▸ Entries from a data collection
▽

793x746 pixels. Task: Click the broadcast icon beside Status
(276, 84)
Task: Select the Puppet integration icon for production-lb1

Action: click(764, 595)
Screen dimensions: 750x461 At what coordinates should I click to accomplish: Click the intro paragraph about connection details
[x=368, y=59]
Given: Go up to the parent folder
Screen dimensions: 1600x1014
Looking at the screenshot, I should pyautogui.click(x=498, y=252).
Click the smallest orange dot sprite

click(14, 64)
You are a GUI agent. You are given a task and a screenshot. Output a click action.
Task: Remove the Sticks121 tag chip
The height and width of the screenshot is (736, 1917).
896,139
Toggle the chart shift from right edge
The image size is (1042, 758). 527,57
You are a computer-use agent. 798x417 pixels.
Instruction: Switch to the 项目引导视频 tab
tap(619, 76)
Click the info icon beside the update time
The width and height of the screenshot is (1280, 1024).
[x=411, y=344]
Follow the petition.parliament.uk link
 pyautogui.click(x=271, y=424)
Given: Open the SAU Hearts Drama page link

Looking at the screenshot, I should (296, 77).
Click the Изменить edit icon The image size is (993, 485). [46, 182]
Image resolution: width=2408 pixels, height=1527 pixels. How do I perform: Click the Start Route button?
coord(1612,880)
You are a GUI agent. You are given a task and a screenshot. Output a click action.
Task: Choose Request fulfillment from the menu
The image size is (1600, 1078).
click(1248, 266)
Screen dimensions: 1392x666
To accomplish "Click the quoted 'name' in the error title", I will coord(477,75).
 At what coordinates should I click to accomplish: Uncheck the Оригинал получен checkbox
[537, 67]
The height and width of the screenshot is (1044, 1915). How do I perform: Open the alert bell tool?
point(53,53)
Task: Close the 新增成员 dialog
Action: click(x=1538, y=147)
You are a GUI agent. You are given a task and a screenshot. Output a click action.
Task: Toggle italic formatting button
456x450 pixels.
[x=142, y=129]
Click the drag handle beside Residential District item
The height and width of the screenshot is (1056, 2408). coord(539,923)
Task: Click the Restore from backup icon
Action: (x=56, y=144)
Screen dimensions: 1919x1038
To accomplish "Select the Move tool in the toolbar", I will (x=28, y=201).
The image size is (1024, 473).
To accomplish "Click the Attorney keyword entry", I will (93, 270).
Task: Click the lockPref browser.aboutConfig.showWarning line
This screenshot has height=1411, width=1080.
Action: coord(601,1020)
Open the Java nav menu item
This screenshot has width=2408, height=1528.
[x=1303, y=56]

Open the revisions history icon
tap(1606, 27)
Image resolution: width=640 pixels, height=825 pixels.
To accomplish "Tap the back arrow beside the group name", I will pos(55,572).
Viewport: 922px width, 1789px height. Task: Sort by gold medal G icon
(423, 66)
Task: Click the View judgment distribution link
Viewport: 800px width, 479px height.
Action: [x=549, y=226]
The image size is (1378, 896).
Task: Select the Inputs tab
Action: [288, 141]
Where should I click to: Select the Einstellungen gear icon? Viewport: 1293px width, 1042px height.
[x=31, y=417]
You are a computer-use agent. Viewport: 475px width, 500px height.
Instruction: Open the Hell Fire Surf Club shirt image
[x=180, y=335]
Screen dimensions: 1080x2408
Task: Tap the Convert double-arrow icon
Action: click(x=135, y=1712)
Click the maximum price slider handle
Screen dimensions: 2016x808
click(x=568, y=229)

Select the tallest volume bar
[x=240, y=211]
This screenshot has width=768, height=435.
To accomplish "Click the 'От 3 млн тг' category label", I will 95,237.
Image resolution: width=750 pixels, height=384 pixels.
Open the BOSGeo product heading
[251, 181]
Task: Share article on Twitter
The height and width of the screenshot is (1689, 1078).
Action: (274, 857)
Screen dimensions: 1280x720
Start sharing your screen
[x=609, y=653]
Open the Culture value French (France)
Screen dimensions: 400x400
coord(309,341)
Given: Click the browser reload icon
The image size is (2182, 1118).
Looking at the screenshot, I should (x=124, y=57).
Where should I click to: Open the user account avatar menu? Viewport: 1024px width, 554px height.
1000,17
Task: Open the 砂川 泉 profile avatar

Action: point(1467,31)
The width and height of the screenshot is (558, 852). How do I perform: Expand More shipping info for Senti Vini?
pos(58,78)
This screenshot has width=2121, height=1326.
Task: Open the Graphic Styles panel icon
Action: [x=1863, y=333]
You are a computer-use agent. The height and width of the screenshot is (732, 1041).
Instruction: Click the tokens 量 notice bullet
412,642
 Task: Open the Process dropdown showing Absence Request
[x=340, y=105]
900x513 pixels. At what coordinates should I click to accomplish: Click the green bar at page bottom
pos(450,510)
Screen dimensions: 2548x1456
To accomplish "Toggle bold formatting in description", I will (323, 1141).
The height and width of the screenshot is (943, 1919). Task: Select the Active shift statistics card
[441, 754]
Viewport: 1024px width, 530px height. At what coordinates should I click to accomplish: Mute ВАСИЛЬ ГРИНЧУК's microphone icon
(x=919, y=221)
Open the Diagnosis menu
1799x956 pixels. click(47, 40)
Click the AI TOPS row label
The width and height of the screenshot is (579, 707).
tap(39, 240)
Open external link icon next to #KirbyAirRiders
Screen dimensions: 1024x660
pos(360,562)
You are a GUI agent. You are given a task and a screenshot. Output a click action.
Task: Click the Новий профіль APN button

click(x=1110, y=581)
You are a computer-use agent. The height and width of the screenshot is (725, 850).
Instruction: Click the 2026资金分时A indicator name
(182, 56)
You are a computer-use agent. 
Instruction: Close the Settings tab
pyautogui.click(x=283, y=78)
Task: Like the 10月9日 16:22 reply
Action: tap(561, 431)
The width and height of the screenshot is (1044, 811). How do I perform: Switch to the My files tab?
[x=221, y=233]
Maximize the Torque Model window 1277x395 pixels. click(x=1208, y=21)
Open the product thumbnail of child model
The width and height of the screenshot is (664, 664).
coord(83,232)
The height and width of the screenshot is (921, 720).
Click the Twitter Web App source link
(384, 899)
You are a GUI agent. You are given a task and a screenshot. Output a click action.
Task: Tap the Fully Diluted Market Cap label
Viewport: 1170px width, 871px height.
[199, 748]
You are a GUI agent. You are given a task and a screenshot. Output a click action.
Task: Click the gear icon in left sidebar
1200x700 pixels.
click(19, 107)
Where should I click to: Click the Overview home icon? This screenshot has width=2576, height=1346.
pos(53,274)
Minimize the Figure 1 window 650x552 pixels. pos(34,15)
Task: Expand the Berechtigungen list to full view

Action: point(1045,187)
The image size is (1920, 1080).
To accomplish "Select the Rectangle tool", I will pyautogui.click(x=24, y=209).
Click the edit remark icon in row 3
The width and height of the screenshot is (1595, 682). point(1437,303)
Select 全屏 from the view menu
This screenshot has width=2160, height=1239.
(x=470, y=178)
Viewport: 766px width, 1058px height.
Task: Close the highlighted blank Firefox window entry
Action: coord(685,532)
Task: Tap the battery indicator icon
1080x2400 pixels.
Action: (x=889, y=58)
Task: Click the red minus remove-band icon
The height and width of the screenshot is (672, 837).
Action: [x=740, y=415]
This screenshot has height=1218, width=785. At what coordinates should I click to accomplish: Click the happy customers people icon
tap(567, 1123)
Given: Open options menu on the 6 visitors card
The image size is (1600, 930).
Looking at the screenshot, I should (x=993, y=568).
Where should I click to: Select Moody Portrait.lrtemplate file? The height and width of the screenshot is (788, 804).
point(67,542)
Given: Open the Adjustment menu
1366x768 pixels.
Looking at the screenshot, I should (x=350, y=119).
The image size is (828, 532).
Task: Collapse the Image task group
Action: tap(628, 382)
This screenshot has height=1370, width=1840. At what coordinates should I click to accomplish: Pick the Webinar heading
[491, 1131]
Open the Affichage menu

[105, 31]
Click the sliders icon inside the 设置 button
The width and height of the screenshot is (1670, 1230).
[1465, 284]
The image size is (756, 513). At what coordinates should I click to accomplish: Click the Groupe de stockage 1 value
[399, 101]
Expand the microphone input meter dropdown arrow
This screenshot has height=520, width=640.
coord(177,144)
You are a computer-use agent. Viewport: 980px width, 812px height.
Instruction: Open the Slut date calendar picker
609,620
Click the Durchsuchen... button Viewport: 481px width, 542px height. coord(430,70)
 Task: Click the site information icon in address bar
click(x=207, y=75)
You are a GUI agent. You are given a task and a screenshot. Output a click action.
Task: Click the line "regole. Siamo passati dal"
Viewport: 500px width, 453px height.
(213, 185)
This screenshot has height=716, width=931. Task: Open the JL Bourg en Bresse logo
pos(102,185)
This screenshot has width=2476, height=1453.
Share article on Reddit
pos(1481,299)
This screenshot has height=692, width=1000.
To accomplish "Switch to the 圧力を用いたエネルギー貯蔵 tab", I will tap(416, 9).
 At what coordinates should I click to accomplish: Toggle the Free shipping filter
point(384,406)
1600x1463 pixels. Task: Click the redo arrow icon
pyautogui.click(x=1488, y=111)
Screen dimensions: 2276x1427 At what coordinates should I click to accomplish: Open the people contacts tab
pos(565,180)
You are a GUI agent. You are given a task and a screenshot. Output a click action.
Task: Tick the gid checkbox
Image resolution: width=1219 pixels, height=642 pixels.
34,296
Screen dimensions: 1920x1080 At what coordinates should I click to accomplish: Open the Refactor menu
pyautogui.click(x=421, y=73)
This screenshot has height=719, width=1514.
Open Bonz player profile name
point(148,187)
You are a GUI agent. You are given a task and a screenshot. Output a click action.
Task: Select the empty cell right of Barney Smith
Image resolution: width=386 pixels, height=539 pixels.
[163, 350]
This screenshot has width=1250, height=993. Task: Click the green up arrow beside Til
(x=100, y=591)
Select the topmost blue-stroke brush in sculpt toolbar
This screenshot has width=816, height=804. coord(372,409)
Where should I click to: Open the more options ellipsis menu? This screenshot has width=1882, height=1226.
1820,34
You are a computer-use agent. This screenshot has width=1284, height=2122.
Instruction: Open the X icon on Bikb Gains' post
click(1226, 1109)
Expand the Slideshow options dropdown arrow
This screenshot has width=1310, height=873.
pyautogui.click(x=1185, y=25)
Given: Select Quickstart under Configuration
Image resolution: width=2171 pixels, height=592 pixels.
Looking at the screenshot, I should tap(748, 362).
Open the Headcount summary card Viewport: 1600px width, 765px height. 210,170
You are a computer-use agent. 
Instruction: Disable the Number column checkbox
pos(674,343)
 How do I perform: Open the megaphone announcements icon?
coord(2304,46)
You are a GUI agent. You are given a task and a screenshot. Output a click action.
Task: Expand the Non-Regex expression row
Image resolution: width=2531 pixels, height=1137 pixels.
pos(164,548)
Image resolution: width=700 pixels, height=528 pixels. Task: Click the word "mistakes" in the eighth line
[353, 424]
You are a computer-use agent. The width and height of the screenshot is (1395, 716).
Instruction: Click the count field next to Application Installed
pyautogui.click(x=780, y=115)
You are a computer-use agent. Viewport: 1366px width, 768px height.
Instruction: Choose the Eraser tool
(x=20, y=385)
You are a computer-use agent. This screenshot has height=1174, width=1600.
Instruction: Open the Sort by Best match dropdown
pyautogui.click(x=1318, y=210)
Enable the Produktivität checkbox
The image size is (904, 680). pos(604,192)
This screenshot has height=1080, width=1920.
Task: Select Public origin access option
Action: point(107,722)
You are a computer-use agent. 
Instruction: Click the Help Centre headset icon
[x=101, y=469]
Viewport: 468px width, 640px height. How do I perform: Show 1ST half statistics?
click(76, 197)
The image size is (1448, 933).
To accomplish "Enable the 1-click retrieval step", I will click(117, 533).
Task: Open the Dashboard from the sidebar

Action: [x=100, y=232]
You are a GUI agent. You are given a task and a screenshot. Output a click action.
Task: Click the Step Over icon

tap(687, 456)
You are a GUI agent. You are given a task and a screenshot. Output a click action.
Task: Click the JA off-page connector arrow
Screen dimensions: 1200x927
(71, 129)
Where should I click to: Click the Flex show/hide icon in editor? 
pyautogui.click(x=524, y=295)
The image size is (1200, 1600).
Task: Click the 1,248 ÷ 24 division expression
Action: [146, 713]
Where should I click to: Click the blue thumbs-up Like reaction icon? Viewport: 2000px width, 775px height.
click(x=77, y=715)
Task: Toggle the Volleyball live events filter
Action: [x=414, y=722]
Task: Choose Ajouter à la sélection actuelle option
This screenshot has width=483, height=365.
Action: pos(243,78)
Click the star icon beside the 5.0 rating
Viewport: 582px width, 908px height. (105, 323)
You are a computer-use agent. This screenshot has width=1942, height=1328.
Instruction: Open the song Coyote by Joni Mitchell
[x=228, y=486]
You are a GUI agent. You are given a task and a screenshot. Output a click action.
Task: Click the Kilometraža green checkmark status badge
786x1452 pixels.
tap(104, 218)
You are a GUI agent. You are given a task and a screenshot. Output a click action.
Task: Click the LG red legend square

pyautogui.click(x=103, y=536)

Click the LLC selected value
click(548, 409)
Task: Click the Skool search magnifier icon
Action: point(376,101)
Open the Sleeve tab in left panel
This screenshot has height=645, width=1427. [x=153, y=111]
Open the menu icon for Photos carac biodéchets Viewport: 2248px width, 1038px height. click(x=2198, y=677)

△

▸ WORK INSTRUCTIONS
Copy the entries word for word, beginning at the very first line and ending with the line that contains "coord(1612,880)".

▸ ANSWER TO THIS EXERCISE
793x746 pixels. Task: Click the broadcast icon beside Status
(276, 84)
Task: Select the Puppet integration icon for production-lb1

Action: click(764, 595)
Screen dimensions: 750x461 At what coordinates should I click to accomplish: Click the intro paragraph about connection details
[x=368, y=59]
Given: Go up to the parent folder
Screen dimensions: 1600x1014
Looking at the screenshot, I should pyautogui.click(x=498, y=252).
Click the smallest orange dot sprite

click(14, 64)
You are a GUI agent. You are given a task and a screenshot. Output a click action.
Task: Remove the Sticks121 tag chip
The height and width of the screenshot is (736, 1917).
896,139
Toggle the chart shift from right edge
The image size is (1042, 758). 527,57
You are a computer-use agent. 798x417 pixels.
Instruction: Switch to the 项目引导视频 tab
tap(619, 76)
Click the info icon beside the update time
The width and height of the screenshot is (1280, 1024).
[x=411, y=344]
Follow the petition.parliament.uk link
 pyautogui.click(x=271, y=424)
Given: Open the SAU Hearts Drama page link

Looking at the screenshot, I should (296, 77).
Click the Изменить edit icon The image size is (993, 485). [46, 182]
Image resolution: width=2408 pixels, height=1527 pixels. How do I perform: Click the Start Route button?
coord(1612,880)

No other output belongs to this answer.